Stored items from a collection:
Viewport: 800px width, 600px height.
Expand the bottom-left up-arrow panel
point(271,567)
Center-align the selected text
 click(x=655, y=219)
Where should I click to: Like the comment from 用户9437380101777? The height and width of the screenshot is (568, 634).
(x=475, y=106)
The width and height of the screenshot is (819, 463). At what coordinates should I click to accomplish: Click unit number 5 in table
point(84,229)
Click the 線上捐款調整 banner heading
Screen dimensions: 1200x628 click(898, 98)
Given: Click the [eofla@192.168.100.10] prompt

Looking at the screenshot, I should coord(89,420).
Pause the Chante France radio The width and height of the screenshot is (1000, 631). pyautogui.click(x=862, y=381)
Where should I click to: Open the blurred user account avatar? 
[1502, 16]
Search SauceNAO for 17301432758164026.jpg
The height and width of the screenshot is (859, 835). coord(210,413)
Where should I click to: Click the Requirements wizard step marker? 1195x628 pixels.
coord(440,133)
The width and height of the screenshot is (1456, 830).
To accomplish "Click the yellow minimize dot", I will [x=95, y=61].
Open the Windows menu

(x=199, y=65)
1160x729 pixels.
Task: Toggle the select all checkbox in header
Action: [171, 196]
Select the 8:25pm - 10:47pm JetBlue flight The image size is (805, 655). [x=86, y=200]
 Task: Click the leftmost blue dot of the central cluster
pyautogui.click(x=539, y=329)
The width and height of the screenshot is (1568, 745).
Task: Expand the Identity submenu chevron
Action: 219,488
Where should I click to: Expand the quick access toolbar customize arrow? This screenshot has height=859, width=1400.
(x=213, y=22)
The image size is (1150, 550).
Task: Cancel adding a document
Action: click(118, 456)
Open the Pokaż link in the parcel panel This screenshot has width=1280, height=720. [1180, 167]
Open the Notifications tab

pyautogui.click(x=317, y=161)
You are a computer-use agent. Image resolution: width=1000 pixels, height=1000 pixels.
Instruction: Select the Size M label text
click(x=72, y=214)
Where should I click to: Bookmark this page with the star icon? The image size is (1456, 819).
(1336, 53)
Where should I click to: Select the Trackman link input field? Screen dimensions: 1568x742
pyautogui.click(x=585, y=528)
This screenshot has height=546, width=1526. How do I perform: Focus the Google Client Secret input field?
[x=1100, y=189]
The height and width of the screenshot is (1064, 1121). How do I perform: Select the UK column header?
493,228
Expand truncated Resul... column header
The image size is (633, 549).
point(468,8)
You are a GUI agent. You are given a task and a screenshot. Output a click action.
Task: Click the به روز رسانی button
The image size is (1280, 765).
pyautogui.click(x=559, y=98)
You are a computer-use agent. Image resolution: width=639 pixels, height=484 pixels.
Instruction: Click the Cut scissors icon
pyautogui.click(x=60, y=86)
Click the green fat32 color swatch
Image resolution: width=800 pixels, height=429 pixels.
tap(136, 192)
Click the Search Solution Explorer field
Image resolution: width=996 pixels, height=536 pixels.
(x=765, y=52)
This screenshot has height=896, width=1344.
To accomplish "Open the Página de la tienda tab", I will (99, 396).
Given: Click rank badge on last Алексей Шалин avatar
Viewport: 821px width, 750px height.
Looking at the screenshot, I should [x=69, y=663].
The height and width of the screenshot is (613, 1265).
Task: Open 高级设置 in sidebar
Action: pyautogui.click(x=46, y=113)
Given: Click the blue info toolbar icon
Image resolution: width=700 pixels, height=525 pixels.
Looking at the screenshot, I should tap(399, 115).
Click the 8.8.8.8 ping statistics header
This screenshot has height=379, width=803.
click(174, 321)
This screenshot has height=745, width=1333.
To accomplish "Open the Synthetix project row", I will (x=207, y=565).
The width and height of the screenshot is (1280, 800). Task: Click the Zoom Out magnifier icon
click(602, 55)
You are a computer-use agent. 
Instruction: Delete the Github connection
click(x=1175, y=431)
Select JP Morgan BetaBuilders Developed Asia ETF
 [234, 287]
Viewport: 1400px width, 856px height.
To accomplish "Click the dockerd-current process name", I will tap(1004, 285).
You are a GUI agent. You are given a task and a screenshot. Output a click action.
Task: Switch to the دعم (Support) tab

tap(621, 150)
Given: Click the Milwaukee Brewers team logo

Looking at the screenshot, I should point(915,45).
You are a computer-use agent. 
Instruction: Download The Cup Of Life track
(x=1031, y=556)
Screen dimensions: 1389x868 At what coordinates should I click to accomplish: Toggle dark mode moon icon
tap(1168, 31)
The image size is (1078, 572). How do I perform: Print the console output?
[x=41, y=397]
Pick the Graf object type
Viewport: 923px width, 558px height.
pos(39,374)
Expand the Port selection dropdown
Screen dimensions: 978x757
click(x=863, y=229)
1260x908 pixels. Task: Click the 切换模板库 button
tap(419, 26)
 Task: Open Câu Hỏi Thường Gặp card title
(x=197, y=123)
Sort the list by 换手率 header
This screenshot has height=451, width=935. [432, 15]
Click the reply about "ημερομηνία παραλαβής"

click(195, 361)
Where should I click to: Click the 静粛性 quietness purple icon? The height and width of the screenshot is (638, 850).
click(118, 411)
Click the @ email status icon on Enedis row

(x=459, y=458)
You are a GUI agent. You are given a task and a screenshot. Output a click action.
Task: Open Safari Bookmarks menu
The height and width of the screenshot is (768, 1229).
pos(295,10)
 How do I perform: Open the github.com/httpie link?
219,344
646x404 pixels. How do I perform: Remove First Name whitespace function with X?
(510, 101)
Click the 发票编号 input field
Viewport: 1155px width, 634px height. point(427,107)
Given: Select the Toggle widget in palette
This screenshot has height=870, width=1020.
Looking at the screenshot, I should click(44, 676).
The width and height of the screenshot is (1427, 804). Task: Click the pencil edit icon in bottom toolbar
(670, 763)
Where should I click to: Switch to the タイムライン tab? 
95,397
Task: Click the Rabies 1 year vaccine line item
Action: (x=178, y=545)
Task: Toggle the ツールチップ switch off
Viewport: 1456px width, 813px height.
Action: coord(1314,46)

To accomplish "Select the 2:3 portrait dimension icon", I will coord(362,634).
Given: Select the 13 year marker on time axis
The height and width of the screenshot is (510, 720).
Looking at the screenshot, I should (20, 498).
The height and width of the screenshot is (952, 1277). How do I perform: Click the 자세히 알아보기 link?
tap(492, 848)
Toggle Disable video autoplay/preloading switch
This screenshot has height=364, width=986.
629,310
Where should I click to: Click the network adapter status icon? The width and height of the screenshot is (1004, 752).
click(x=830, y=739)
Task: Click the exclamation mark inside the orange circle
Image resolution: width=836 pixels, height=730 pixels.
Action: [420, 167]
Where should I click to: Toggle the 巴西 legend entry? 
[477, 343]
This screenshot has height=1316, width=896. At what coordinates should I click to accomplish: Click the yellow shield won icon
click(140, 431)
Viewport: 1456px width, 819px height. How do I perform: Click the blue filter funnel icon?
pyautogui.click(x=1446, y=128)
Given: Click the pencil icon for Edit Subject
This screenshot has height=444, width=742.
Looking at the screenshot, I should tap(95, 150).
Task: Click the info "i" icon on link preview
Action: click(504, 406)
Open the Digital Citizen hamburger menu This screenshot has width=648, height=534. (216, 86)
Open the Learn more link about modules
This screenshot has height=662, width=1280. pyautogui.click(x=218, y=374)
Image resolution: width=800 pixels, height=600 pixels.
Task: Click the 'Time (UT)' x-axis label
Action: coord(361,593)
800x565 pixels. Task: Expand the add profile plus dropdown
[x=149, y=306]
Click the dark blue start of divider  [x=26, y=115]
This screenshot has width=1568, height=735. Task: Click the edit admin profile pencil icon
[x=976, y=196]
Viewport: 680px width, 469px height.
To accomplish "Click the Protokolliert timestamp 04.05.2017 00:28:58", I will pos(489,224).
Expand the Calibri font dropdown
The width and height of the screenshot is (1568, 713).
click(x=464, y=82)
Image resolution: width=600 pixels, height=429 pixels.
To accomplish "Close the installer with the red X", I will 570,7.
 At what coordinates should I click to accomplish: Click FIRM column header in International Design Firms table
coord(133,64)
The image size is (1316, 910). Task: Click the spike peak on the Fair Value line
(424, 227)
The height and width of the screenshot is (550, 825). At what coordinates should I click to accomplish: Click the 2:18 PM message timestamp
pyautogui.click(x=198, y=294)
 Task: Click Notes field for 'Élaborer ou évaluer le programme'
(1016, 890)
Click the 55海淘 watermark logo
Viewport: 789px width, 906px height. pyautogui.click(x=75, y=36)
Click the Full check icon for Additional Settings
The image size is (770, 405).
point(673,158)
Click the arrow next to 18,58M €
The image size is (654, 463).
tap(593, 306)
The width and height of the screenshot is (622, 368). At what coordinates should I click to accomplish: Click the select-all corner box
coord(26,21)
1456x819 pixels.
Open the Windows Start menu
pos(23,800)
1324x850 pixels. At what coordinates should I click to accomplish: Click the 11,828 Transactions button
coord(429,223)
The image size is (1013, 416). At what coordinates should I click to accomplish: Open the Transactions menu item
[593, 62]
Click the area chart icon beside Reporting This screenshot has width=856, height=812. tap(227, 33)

## Requirement:
Looking at the records, state how many lines contain "computer" and write nothing besides that number.

## Reply to the exercise:
4